Payments company Adyen is growing amid the latest phase of the pandemic, avoiding some of the pandemic-related problems that have hit its competitors.
PayPal revealed it had missed earnings expectations this month and said it was pulling back its plan for growth in users and focusing on more active, higher-spending users and blamed inflation, supply chain issues and the pandemic for curbing shopping.
Adyen, meanwhile, has continued to grow, posting $342.7 billion in payment volume and $646 million in net revenue in the second half of 2021, which was up 72% and 47% year-over-year, respectively. Excluding interest, tax, depreciation and amortization, it earned $408 million for the period, up 51%. It lists customers such as eBay, Uber, Spotify and Etsy. Shares jumped 10% Wednesday on the news.
The company, which went public in 2018, has seen its shares fall this year in the tech downdraft, and is still smaller than rival PayPal, which has a market cap of around $143 billion. But Adyen’s market cap is now $69 billion, larger than Block at $64.5 billion. Stripe was last valued in private markets at close to $100 billion.
Because it handles a broad range of in-store, self-serve checkout, curbside and online payment options, Adyen could weather the pandemic and changes coming out of the pandemic, said Pieter van der Does, chief executive of Adyen.
“The strength that [merchants] know us for is that we are helping them to sell in all channels. Often they take us for point-of-sale and think it's only in years that they're going to do online — and now with COVID that’s quicker,” he said. “But the ultimate promise is that we will help them whatever comes their way.”
During the pandemic, many Adyen clients quickly moved to online or contactless curbside options — even luxury merchants who would have previously turned up their noses at such sales methods. Adyen sold new services for many existing customers while also adding new customers. (More than 80% of growth came from existing merchants and churn based on volume was less than 1%.) As a result, it wasn’t as affected by changes or drops in revenue volume of its merchants, van der Does said.

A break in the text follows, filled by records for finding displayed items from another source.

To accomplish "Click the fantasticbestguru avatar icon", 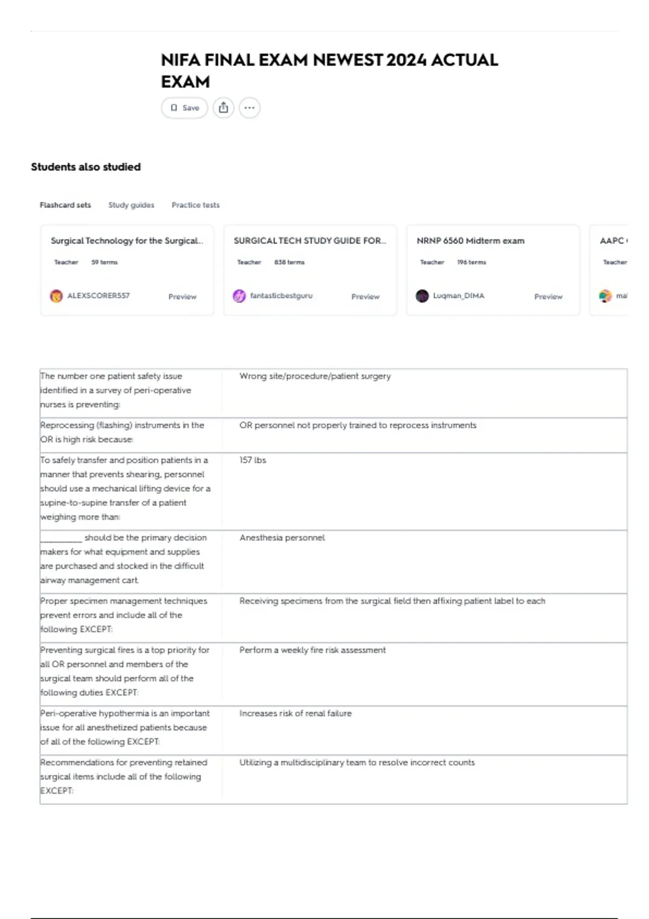I will (x=239, y=296).
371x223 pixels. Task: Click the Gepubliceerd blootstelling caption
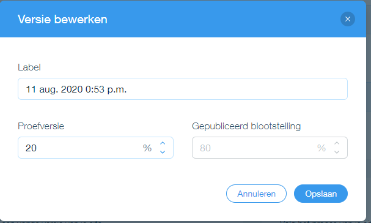246,126
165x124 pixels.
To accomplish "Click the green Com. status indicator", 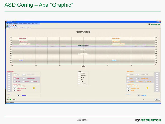I will point(10,100).
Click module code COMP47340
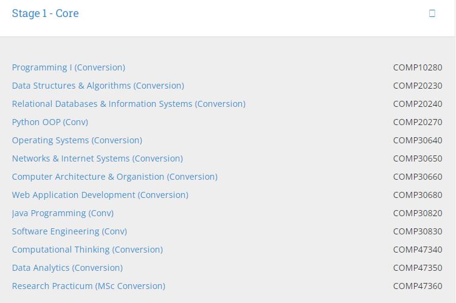This screenshot has width=456, height=303. point(418,250)
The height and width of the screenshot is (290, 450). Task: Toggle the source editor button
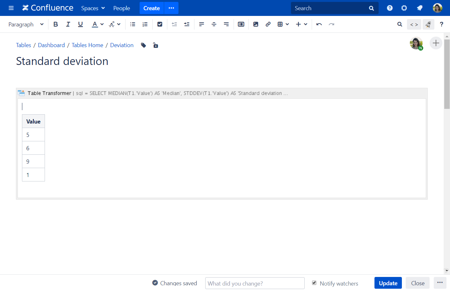tap(414, 25)
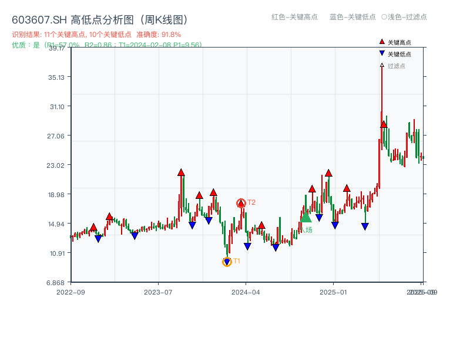The width and height of the screenshot is (470, 352).
Task: Click the green 入场 entry marker
Action: [307, 218]
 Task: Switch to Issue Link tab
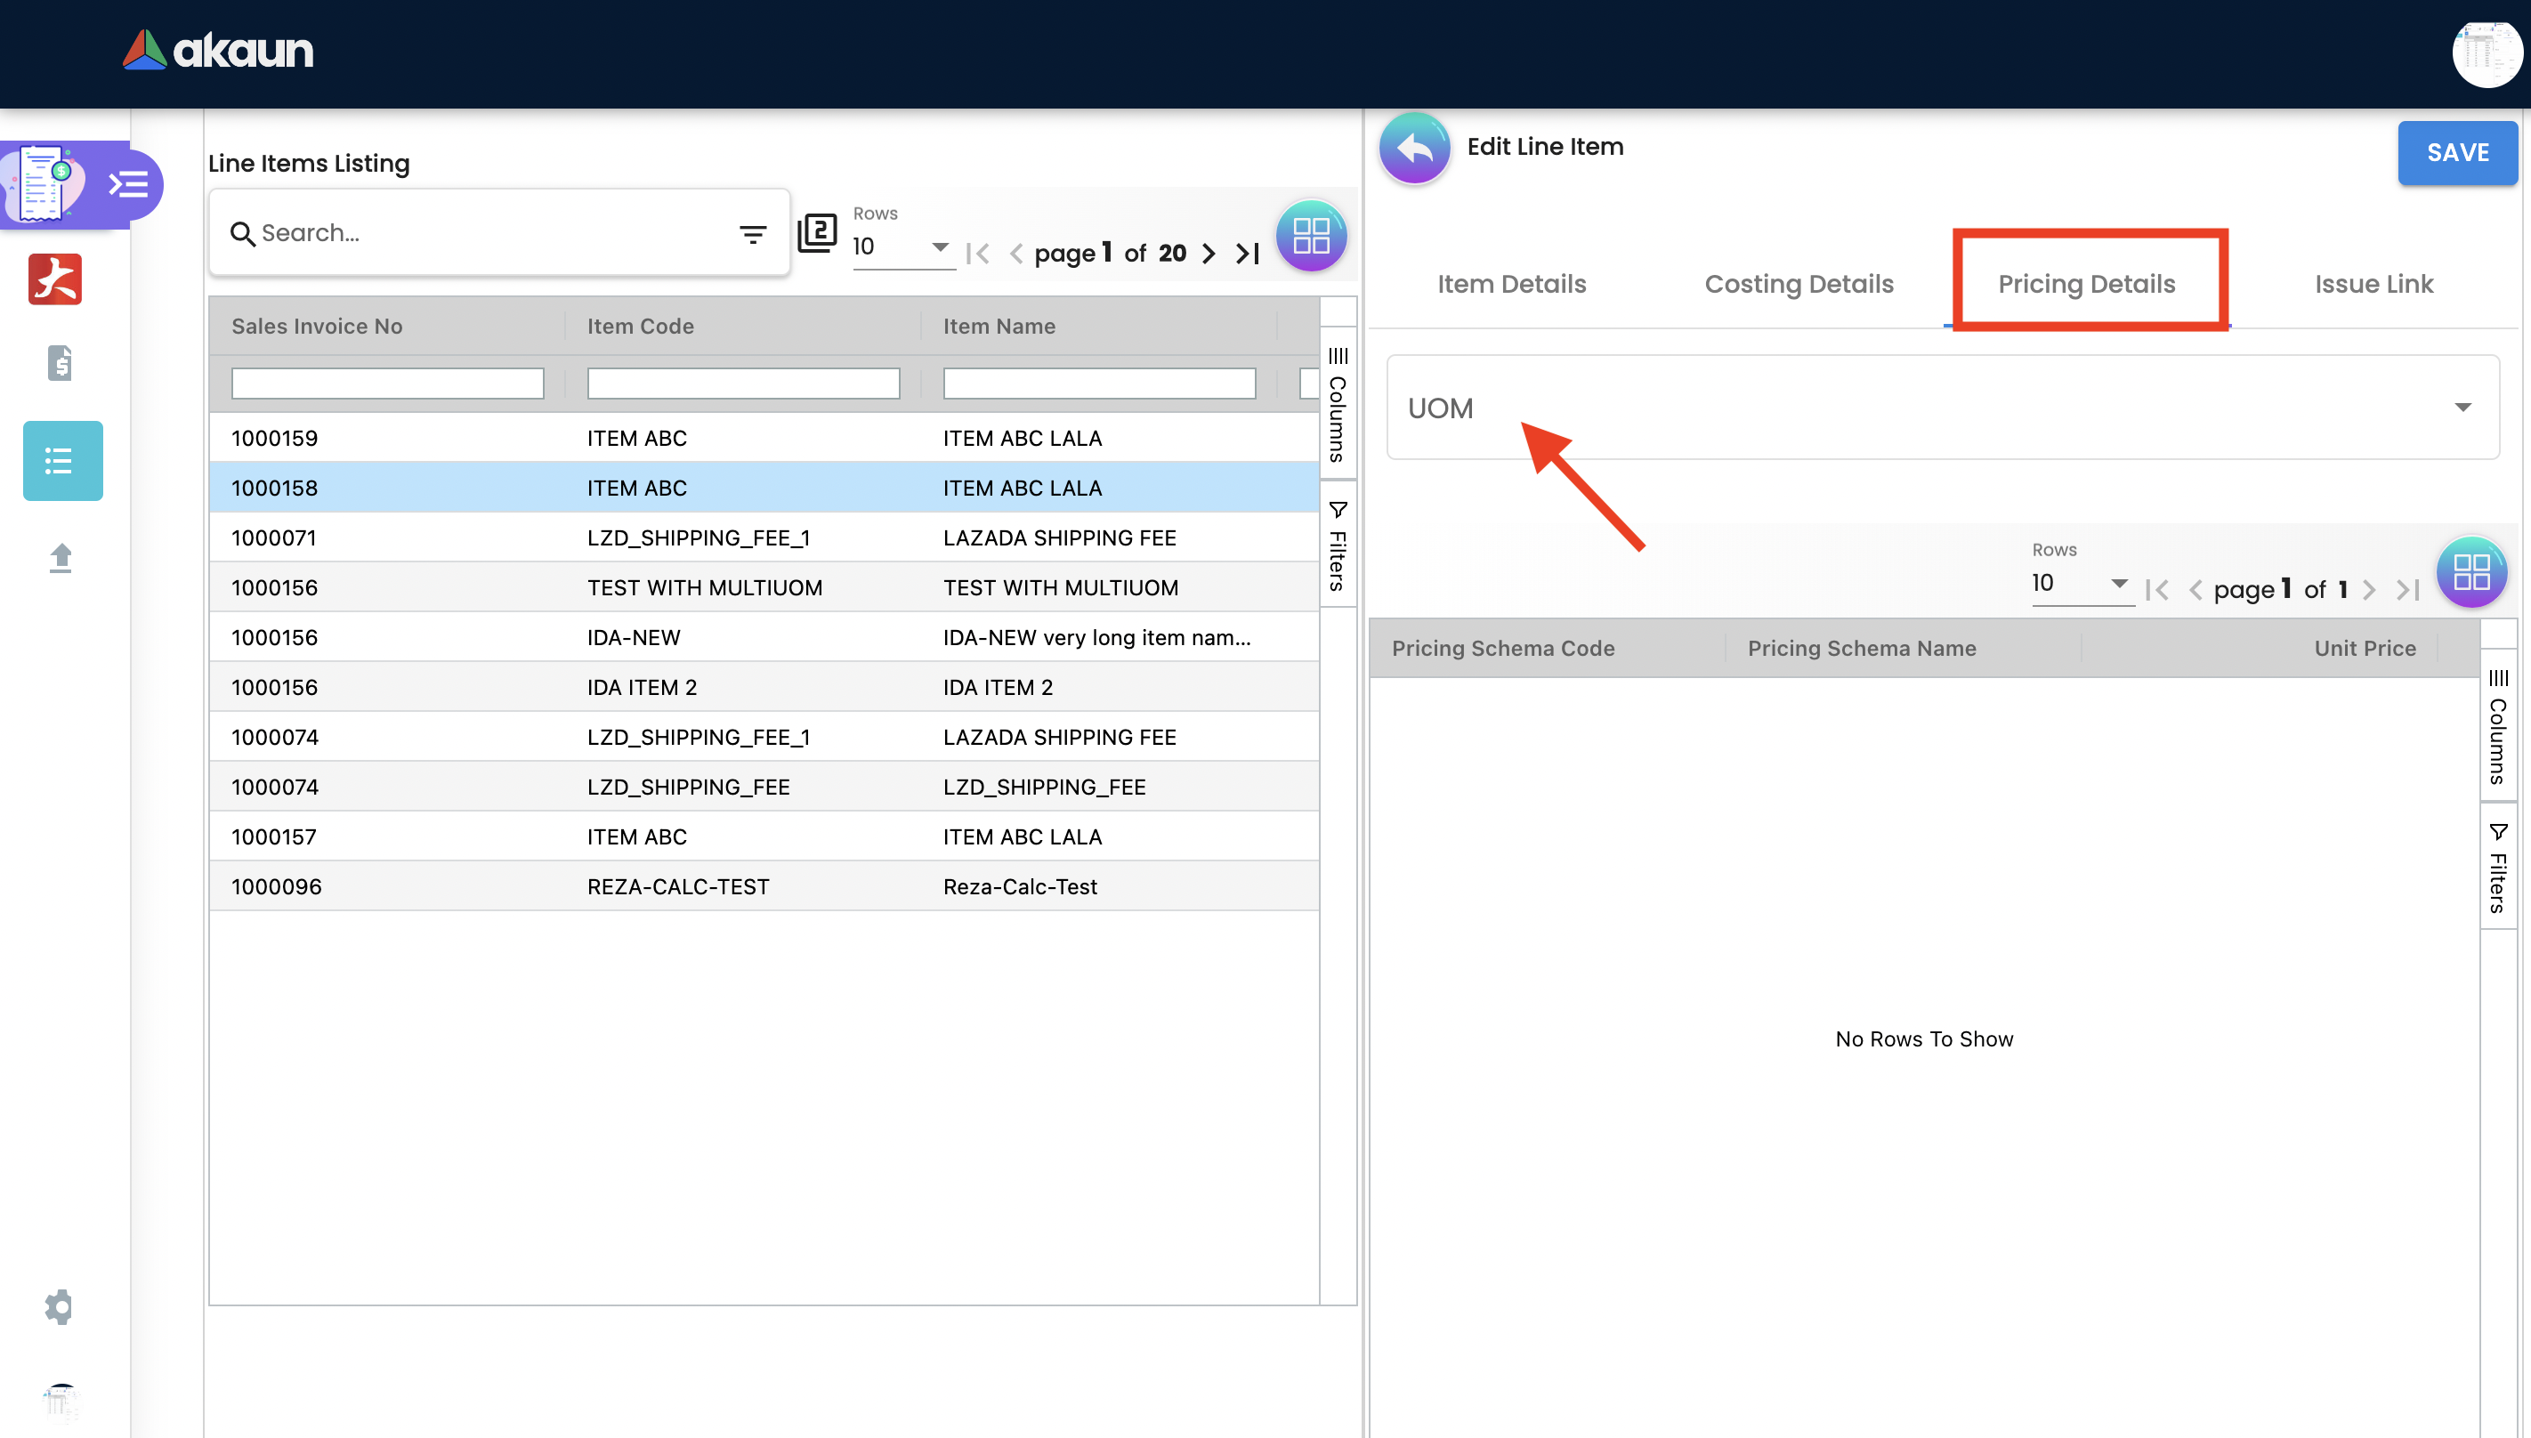tap(2373, 284)
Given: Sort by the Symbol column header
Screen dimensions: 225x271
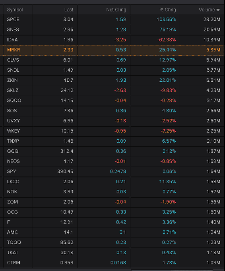Looking at the screenshot, I should click(x=15, y=10).
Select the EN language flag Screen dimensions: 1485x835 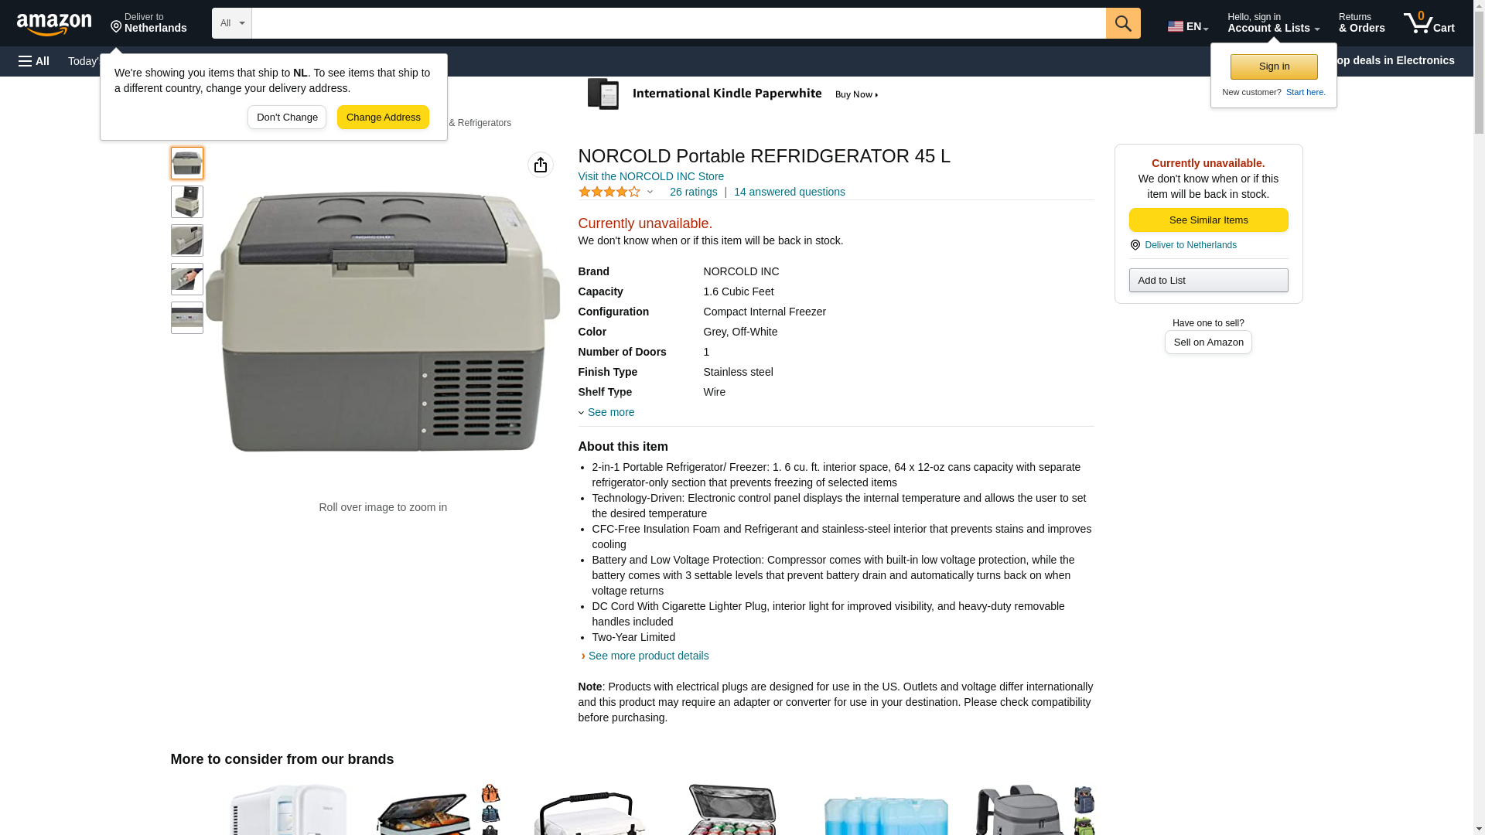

“We just get more share of the wallet,” he said. “If a merchant starts with us for one brand, and they like it, they roll it out over multiple brands or regions.” McDonald’s, for example, started in 2019 with Adyen for mobile payments in the U.K. and later expanded elsewhere.
Adyen’s take rate on transactions has declined as it has grown and added large clients, and its average transaction value has grown, the company acknowledged.
The company also has grown by expanding outside of Europe, with 40% of net revenue outside of EMEA for the first time. North America net revenues grew 74% in 2021, faster than the company overall.
Adyen also got a banking license in the U.S. last June, which has made it easier to operate and enables things like faster payouts, van der Does said.
While some of its rivals have grown through acquisitions — look at PayPal’s acquisitions of Braintree, iZettle and Paidy, or Block’s recent Afterpay deal — Adyen, founded in 2006, generally prefers not to acquire companies and believes building its own technology to meet the needs of clients provides the best products, while avoiding costly and distracting integration issues, he said.
Another key difference: Adyen is a middleman and doesn’t offer a branded payments service itself or build relationships directly with end customers, which is key for large merchants that want to control that relationship, van der Does said.
Adyen plugs into many “buy now, pay later” providers, but doesn’t provide that service itself. But it looks to offer new payment methods as soon as they’re available, he said, citing Brazil’s Pix, a new electronic payments system.
Update: This story was corrected on Feb. 10, 2022, to reflect the correct timing of PayPal’s earnings announcement.